3. The applicant provides no additional documents with his application.
CONSIDERATION OF EVIDENCE:
1. Title 10, U.S. Code, section 1552(b), provides that applications for correction of military records must be filed within 3 years after discovery of the alleged error or injustice. This provision of law also allows the Army Board for Correction of Military Records (ABCMR) to excuse an applicant's failure to timely file within the 3-year statute of limitations if the ABCMR determines it would be in the interest of justice to do so. While it appears the applicant did not file within the time frame provided in the statute of limitations, the ABCMR has elected to conduct a substantive review of this case and, only to the extent relief, if any, is granted, has determined it is in the interest of justice to excuse the applicant's failure to timely file. In all other respects, there are insufficient bases to waive the statute of limitations for timely filing.

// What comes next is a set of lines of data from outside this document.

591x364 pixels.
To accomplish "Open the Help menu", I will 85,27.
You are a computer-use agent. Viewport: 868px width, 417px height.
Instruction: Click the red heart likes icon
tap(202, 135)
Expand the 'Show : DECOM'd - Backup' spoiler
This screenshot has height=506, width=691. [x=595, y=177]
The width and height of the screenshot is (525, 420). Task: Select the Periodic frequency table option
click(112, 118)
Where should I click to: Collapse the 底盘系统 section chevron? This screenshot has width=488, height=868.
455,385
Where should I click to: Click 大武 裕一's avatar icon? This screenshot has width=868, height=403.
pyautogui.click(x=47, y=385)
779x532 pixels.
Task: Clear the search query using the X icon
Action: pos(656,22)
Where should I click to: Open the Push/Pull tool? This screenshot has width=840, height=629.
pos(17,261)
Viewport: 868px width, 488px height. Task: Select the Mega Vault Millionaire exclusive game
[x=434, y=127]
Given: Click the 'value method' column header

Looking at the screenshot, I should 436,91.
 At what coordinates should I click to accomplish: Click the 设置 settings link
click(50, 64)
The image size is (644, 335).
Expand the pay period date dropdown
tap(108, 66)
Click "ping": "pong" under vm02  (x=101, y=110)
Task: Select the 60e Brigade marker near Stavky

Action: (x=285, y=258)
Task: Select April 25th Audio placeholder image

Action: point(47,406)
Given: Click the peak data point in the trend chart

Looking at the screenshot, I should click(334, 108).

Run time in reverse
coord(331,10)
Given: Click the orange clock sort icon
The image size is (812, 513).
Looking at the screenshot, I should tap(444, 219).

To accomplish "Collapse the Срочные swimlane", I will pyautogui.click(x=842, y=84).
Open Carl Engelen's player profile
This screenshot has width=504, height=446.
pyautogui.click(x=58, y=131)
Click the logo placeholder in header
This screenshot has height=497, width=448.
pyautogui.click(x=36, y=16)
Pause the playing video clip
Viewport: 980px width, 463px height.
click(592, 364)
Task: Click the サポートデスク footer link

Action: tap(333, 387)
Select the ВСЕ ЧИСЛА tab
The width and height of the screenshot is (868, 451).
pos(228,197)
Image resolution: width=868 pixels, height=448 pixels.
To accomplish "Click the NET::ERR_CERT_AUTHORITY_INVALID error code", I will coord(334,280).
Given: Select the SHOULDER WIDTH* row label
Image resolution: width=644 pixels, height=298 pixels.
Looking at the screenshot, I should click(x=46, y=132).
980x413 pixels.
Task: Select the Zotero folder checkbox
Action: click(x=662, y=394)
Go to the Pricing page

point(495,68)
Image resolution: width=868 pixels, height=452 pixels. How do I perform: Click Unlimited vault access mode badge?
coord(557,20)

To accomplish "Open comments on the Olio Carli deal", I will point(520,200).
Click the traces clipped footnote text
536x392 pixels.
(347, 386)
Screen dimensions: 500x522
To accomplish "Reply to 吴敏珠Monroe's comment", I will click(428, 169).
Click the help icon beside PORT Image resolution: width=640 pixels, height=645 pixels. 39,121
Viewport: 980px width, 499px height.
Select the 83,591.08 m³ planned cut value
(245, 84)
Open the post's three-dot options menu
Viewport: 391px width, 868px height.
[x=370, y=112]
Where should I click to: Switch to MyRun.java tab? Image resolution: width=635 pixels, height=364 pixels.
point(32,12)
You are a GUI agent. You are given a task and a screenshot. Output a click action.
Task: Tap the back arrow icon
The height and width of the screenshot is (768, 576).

2. On 15 June 1970, the applicant was inducted into the Army of the United States and at the time of induction he indicated that he had one brother. He was transferred to Fort Lewis, Washington to undergo one-station unit training as an infantryman.
3. On 4 August 1970, nonjudicial punishment was imposed against him for failure to go to his place of duty.
4. He completed his training and was transferred to Vietnam on 2 December 1970.
5. On 21 March 1971, charges were preferred against the applicant for three specifications of being absent without leave (AWOL) during the periods
25 27 January 1971, 29 January 26 February 1971, and
27 February 2 March 1971, multiple specifications of failure to go to his place of duty, disobeying lawful commands from a noncommissioned (NCO) officer and commissioned officer, being disrespectful in language towards an NCO, and breaking restriction.
6. On 18 April 1971, after consulting with counsel, the applicant submitted a request for discharge for the good of the service under the provisions of Army Regulation 635-200 (Personnel Separations General), chapter 10, in lieu of trial by court-martial. In his request he indicated he was making the request of his own free will without coercion from anyone and that he was aware of the implications attached to his request. He acknowledged he understood that he could receive a discharge under other than honorable conditions and that he might be deprived of all benefits as a result of such a discharge. He elected not to submit a statement in his own behalf.
7. The appropriate authority (a brigadier general) approved his request on 24 May 1971 and directed that he be furnished an Undesirable Discharge Certificate.
8. Accordingly, on 7 June 1971, he was discharged under the provisions of Army Regulation 635-200, chapter 10, in lieu of trial by court-martial. He had served 11 months and 22 days of active service and he had 34 days of lost time due to being AWOL.
9. He applied to the Army Discharge Review Board (ADRB) for an upgrade of his discharge under the Department of Defense Special Discharge Review Program (SDRP) on 27 November 1974 contending that he was a conscientious objector and his chain of command would not forward his application. After reviewing the facts and circumstances surrounding his discharge the ADRB determined that his discharge was both proper and equitable and voted four to one to deny his request for an upgrade of his discharge.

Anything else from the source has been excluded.